La pérdida de soberanía limita las posibilidades de reacción de los gobiernos, que quedan supeditados a las aprobaciones comunes, con lo que los debates ideológicos quedan relativamente en segundo plano, como estamos comprobando por las inútiles alianzas entre países para frenar la única ideología vigente en Europa: el "merkelismo".  El resto es aguantarlo. Los titulares de hoy nos confirman el liderazgo incontestable de Merkel en Alemania. Los alemanes se sienten seguros con ella. Tiene controlada a Europa. ¿Está loco George Soros cuando dice que Alemania debería salir del euro?
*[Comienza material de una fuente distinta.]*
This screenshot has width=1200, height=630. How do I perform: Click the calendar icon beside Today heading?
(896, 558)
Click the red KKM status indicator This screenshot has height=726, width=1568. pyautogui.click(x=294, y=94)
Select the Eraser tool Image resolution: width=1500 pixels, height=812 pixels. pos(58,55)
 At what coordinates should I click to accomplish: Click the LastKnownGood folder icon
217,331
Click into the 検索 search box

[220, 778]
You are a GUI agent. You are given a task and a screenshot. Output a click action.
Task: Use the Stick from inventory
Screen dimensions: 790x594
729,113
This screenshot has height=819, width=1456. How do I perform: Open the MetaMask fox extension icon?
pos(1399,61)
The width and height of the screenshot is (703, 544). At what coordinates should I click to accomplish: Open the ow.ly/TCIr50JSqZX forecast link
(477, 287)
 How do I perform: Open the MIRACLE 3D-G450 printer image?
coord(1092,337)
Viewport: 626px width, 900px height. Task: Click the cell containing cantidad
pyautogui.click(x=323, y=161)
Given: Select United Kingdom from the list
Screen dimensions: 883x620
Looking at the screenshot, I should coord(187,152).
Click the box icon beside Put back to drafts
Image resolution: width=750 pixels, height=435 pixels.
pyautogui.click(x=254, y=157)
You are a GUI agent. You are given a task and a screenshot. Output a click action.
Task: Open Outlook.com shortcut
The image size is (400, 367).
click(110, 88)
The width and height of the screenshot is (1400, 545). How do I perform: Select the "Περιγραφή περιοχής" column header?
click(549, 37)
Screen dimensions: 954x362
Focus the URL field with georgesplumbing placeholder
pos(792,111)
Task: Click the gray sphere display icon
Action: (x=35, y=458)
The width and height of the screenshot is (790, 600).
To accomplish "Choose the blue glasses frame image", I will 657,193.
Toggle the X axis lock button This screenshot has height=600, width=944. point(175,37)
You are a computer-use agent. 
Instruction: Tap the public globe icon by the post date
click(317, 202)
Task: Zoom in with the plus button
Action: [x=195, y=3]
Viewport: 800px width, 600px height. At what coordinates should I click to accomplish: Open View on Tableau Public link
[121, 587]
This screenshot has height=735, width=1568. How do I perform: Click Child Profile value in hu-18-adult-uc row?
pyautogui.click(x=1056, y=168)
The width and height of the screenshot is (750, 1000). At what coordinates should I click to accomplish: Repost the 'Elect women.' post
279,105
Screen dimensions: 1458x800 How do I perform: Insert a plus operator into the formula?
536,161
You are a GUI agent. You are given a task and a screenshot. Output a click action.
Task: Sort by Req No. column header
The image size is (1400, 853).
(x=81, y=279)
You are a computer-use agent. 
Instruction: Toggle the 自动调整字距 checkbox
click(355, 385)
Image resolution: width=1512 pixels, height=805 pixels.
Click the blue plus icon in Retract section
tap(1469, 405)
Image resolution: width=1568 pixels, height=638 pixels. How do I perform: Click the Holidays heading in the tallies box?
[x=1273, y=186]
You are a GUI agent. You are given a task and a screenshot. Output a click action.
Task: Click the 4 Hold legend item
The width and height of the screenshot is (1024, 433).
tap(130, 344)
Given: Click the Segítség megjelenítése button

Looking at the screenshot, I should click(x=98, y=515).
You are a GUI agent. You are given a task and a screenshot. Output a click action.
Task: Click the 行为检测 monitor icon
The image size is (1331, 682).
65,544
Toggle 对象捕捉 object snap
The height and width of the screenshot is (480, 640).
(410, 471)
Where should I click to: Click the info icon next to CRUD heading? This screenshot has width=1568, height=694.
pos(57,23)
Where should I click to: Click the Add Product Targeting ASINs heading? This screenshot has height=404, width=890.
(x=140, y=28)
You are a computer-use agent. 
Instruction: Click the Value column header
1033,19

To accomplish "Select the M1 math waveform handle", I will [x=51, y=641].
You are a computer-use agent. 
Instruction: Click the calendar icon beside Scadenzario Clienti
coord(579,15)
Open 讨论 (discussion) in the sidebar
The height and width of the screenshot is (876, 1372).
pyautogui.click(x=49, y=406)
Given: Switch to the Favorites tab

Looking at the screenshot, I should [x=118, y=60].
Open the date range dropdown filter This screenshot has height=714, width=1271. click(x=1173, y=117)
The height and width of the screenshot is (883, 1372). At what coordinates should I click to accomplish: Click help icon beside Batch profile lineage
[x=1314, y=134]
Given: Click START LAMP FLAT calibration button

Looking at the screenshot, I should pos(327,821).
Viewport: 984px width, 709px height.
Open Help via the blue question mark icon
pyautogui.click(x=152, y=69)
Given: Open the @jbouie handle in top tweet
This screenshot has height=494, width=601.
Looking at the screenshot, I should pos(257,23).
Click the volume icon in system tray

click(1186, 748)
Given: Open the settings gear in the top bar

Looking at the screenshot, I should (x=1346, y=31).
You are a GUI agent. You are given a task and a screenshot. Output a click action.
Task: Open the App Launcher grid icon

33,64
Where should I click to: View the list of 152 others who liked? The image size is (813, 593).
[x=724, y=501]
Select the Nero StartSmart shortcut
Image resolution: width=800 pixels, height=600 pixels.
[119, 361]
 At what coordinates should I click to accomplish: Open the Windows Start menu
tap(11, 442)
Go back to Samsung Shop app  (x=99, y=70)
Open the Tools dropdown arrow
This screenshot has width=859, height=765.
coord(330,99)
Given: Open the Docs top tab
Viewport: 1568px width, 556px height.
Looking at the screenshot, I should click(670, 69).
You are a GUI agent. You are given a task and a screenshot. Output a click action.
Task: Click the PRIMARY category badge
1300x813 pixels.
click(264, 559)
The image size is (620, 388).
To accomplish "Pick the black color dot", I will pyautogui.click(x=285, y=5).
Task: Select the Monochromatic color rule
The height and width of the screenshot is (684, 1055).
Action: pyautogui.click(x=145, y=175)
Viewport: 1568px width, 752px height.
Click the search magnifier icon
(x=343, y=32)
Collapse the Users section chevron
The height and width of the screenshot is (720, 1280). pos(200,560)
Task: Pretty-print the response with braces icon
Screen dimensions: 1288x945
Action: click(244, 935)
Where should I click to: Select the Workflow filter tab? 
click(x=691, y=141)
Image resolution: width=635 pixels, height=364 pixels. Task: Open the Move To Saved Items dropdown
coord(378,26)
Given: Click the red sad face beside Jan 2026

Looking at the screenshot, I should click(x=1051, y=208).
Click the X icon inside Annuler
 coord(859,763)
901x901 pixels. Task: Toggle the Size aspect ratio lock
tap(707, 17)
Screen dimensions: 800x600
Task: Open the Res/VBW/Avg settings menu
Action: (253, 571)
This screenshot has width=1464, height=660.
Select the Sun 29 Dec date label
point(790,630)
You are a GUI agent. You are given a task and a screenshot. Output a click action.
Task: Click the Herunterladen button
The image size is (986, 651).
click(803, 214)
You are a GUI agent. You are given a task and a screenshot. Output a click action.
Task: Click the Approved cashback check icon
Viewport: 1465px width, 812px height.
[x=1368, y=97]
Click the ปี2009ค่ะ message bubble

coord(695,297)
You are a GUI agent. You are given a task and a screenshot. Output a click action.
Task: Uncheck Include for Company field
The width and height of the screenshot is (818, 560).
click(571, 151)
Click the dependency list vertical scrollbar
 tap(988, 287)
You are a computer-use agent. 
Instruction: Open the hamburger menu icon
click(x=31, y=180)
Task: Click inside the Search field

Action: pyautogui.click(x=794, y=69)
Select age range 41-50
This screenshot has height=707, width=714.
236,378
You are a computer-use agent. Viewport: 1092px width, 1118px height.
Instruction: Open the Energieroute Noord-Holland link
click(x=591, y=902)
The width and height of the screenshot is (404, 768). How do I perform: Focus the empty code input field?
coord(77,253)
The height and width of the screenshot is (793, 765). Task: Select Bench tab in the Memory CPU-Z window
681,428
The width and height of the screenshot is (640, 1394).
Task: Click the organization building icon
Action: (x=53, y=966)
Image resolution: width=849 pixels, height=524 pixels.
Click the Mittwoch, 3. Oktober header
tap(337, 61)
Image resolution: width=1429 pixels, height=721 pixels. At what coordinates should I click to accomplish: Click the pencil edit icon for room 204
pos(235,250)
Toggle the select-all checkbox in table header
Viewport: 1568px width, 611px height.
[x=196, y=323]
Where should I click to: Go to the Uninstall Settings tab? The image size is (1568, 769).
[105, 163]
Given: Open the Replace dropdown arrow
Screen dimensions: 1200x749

Las promesas quedan bien en las campañas nacionales, pero luego los límites de lo posible son otros. Los países intervenidos en mayor o menor medida dejan de hacer lo que quieren —que cada vez es menos— y hacen lo que les dicen —que cada vez es más—. Francia no está intervenida pero también ha chocado con el muro alemán, que no son los alemanes sino los intereses de sus bancos y grandes industrias, convertidos en café para todos. La última vez que nuestros partidos mayoritarios se pusieron de acuerdo en algo fue para cumplir la exigencia de Merkel: fijar el techo de déficit en la Constitución.
Los políticos suspenden todos en la encuesta del CIS, con los líderes mayoritarios en descrédito absoluto —incluso entre sus propios votantes—, no dan la talla evidentemente ante los ojos de los ciudadanos. O si la dan, como dijo una vez Alfredo Pérez Rubalcaba, es que no lo saben comunicar. Quizá los sordos somos nosotros.